## Directions
Your answer must be an exact copy of the lines from the one containing "The width and height of the screenshot is (800, 500)." through the last line of the records below, with no pictures; please include nothing else.

(Collected data entries)
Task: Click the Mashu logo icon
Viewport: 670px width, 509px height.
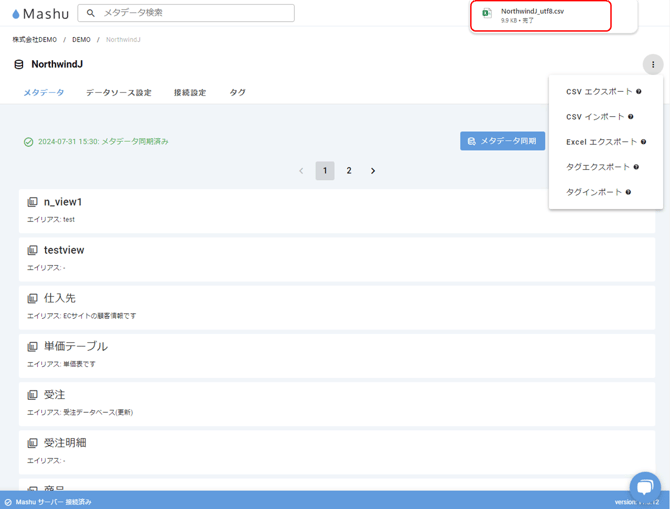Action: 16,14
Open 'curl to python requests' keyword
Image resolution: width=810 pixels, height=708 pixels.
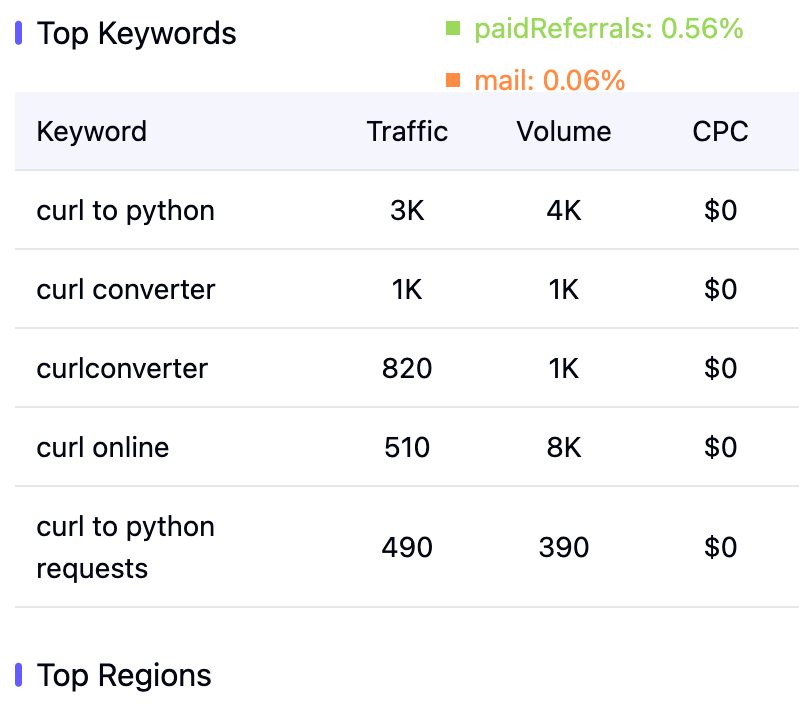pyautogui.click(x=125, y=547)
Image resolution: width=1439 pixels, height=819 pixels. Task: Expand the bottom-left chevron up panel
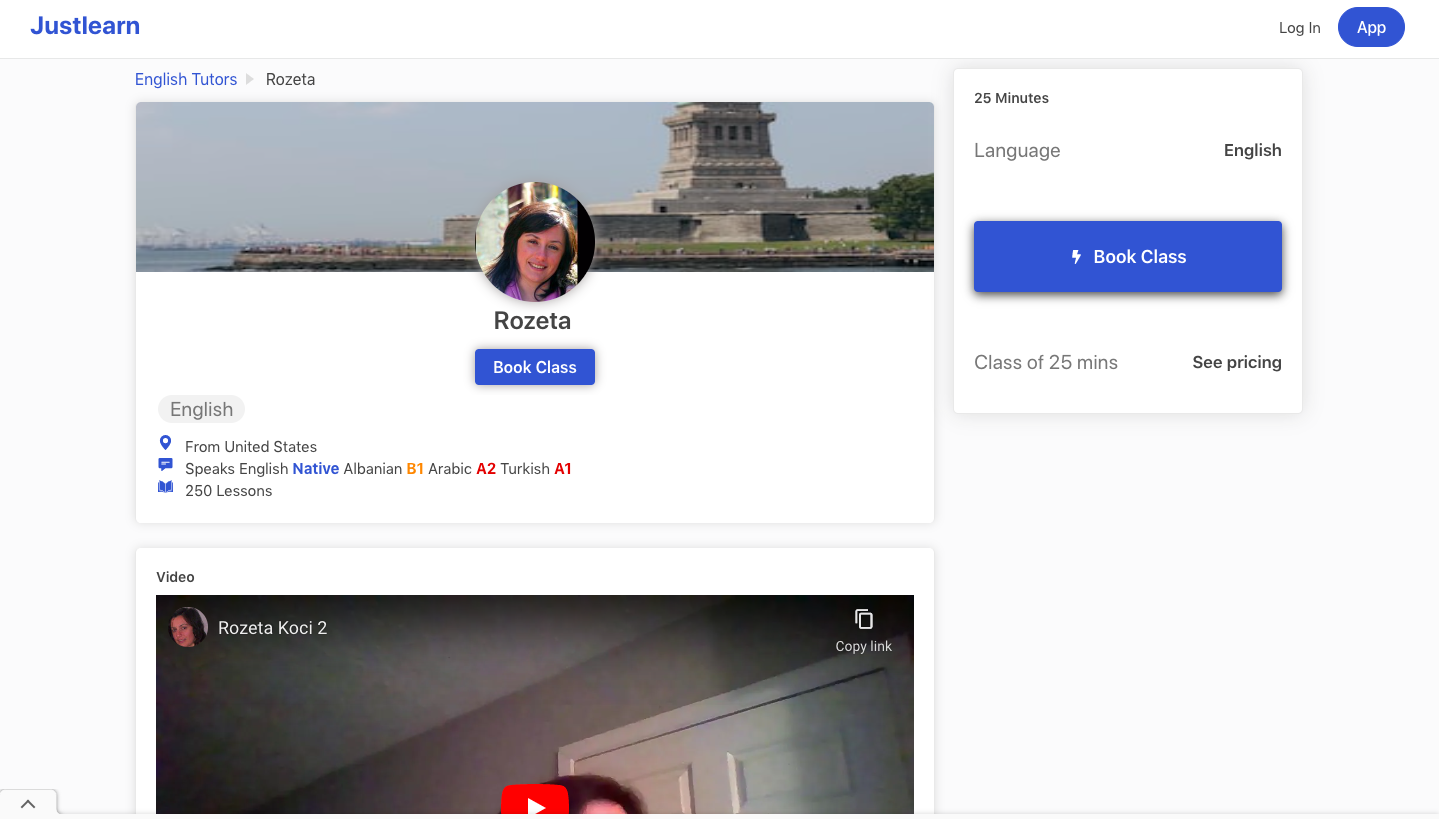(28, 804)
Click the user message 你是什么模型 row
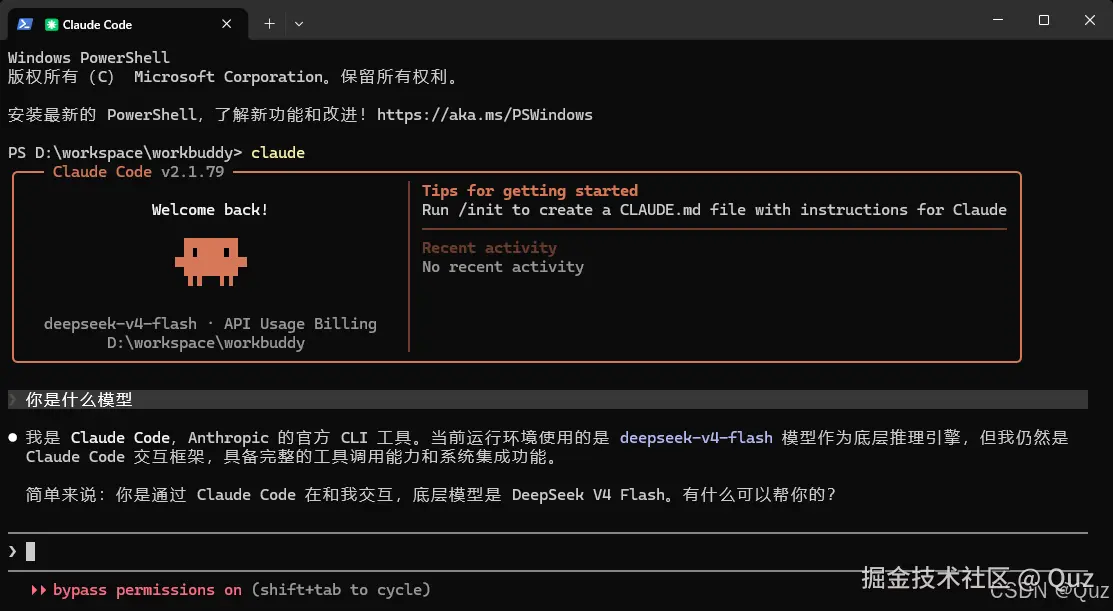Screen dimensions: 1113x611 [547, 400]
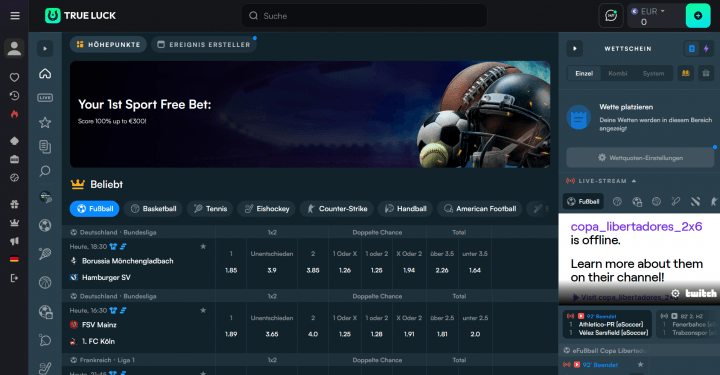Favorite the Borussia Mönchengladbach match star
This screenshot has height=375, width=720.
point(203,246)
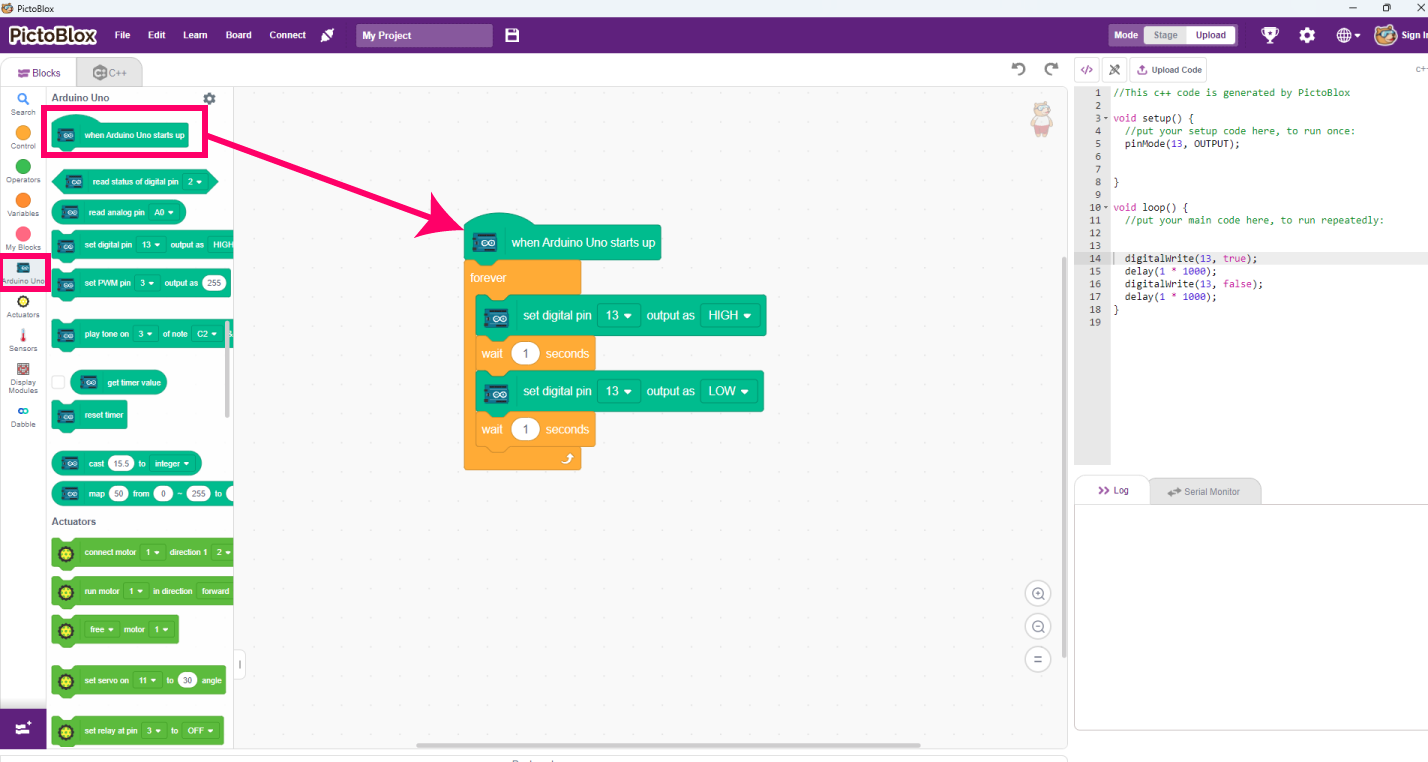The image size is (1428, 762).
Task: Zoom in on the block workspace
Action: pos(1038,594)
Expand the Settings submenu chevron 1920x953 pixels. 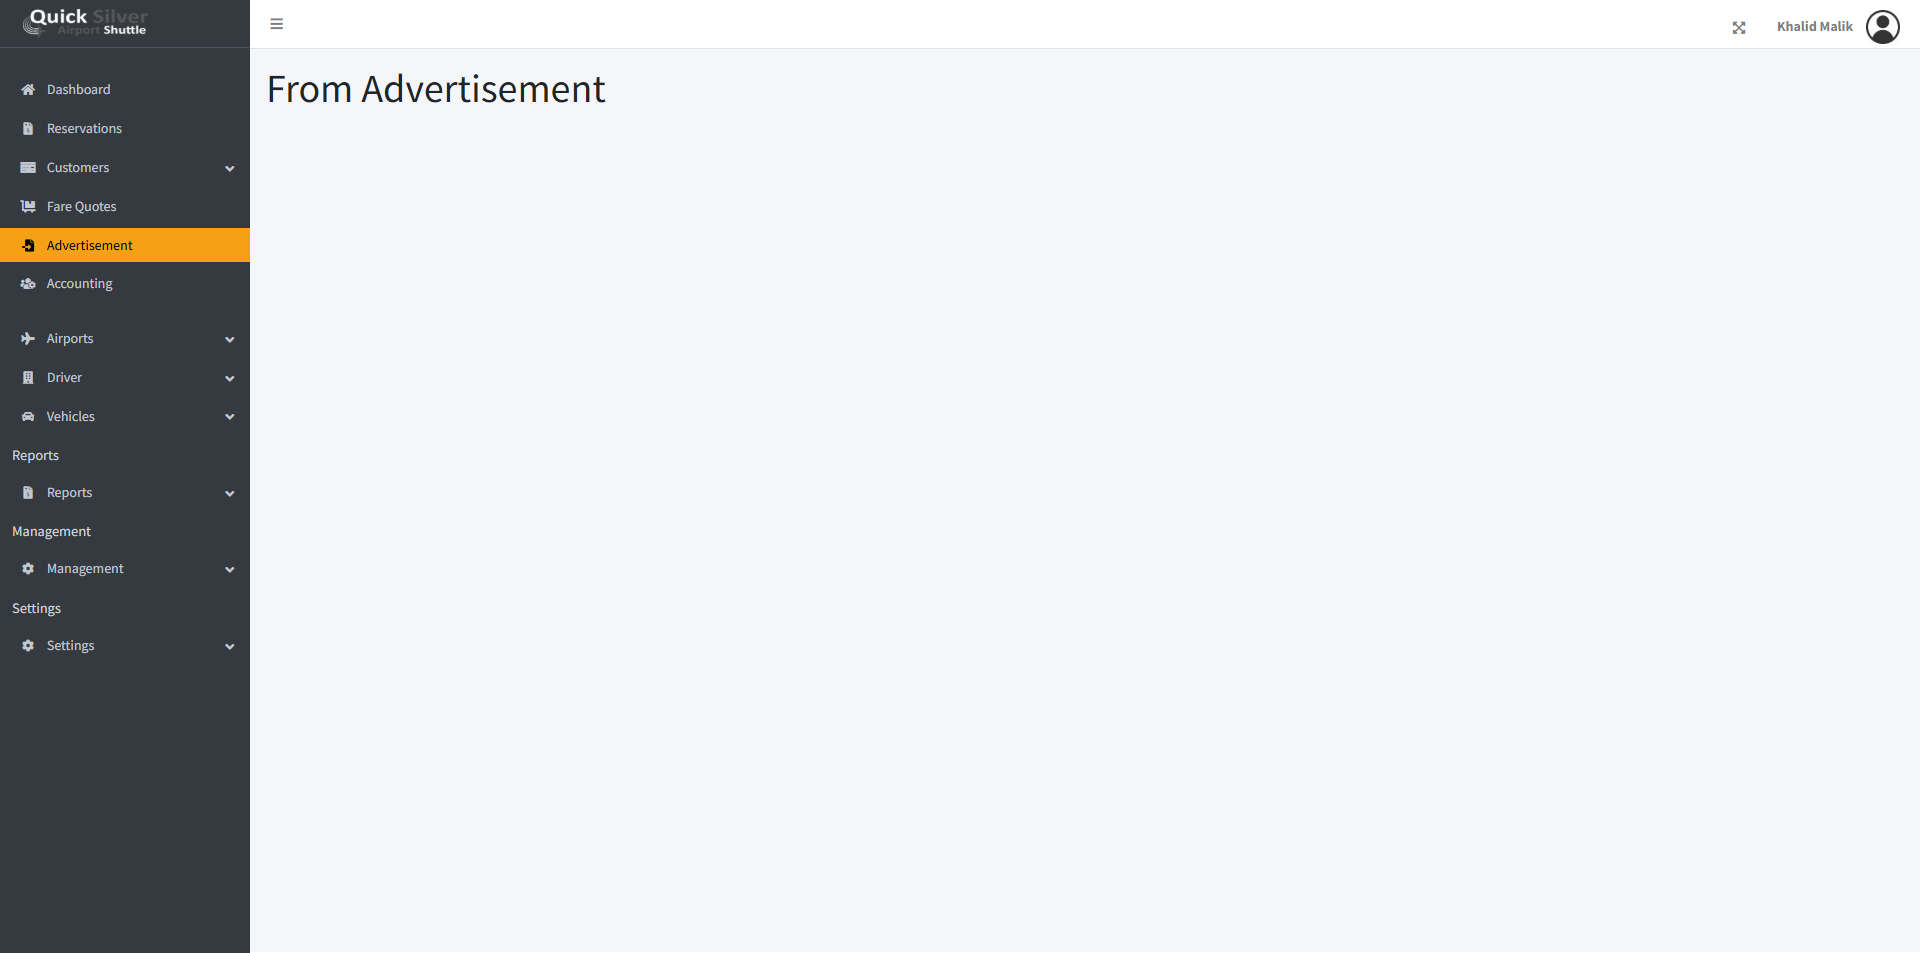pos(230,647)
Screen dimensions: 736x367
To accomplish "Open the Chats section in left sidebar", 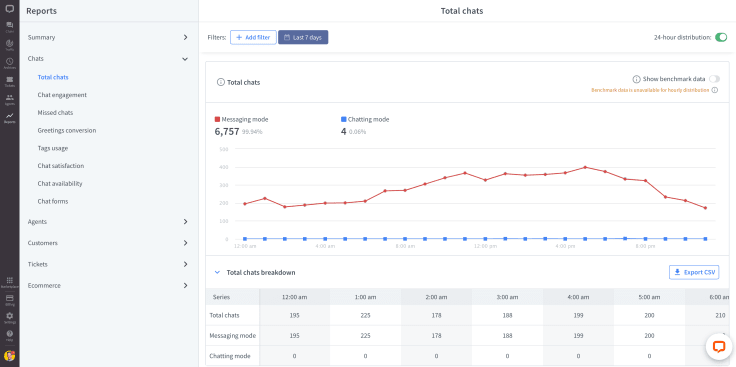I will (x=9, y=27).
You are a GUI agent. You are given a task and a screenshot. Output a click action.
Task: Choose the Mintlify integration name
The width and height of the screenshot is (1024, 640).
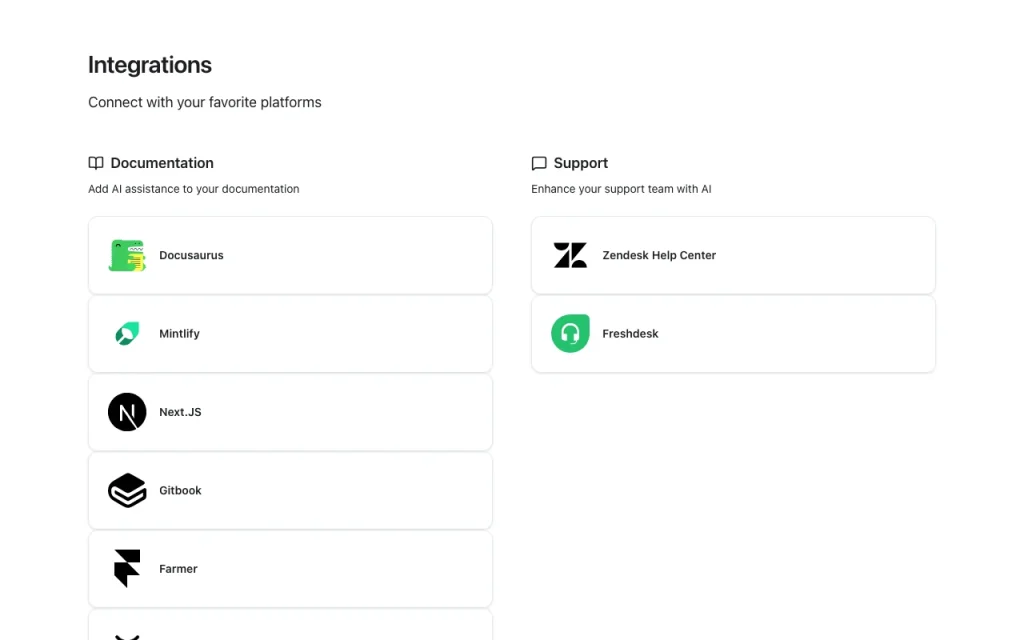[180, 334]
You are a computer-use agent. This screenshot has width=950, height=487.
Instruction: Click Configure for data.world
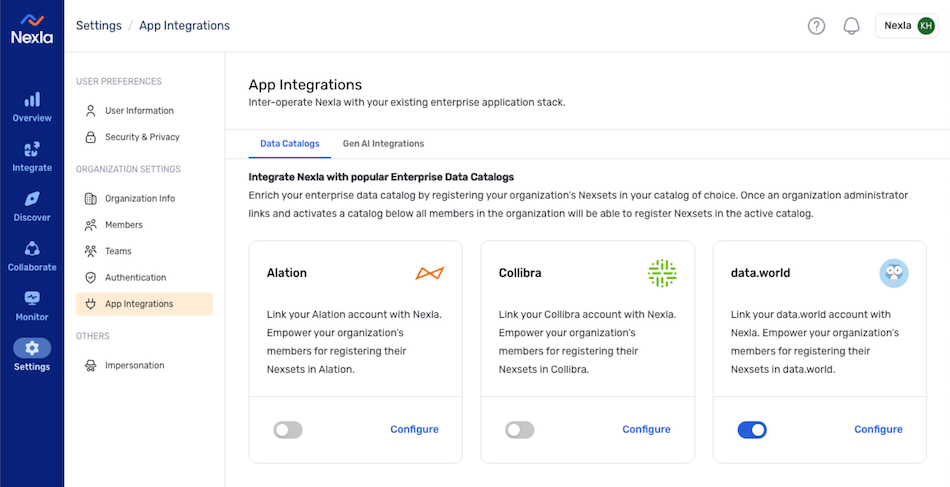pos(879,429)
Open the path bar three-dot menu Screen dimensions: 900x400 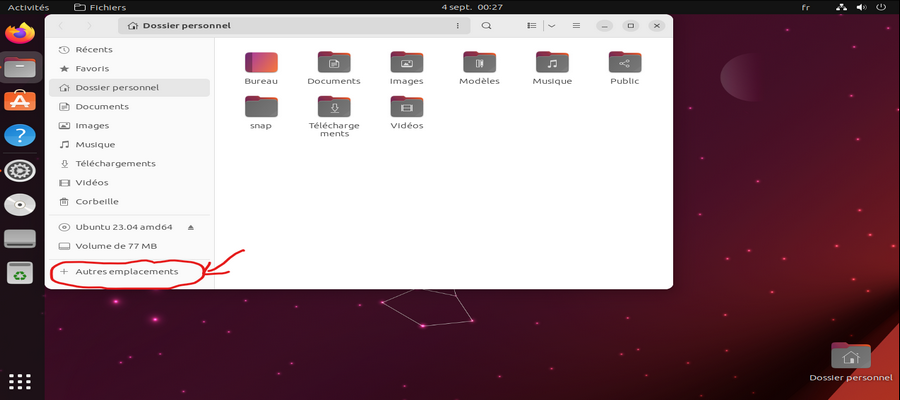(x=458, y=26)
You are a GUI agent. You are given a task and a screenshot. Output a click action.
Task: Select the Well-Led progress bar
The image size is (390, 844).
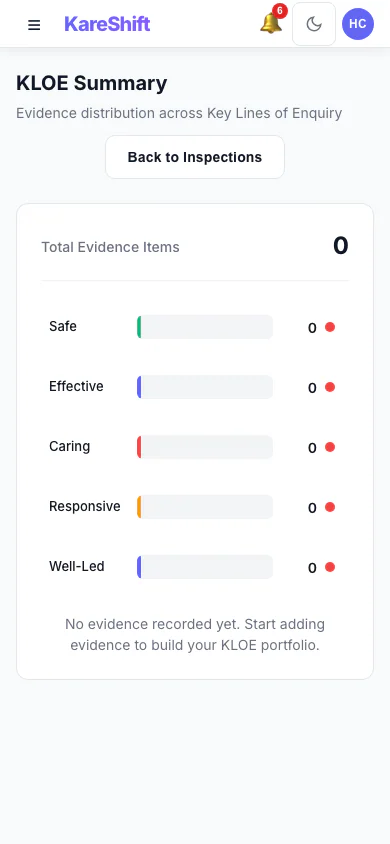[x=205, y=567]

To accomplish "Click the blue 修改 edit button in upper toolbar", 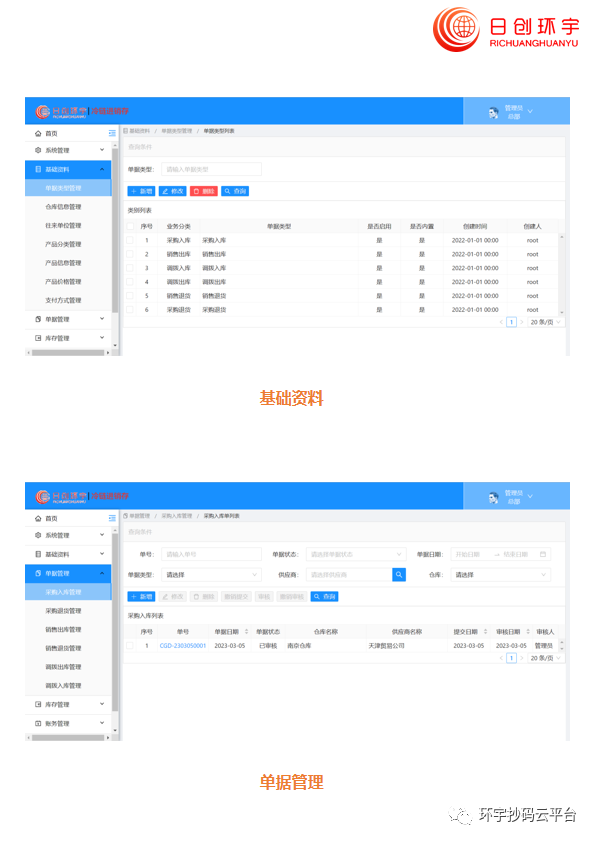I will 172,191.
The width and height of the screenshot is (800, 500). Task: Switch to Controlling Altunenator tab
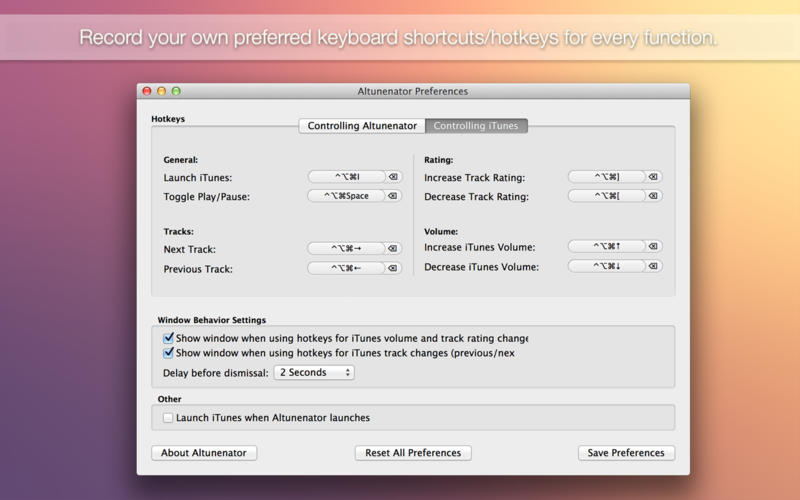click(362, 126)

## Your response
The width and height of the screenshot is (800, 500). Task: Switch to Controlling Altunenator tab
click(362, 126)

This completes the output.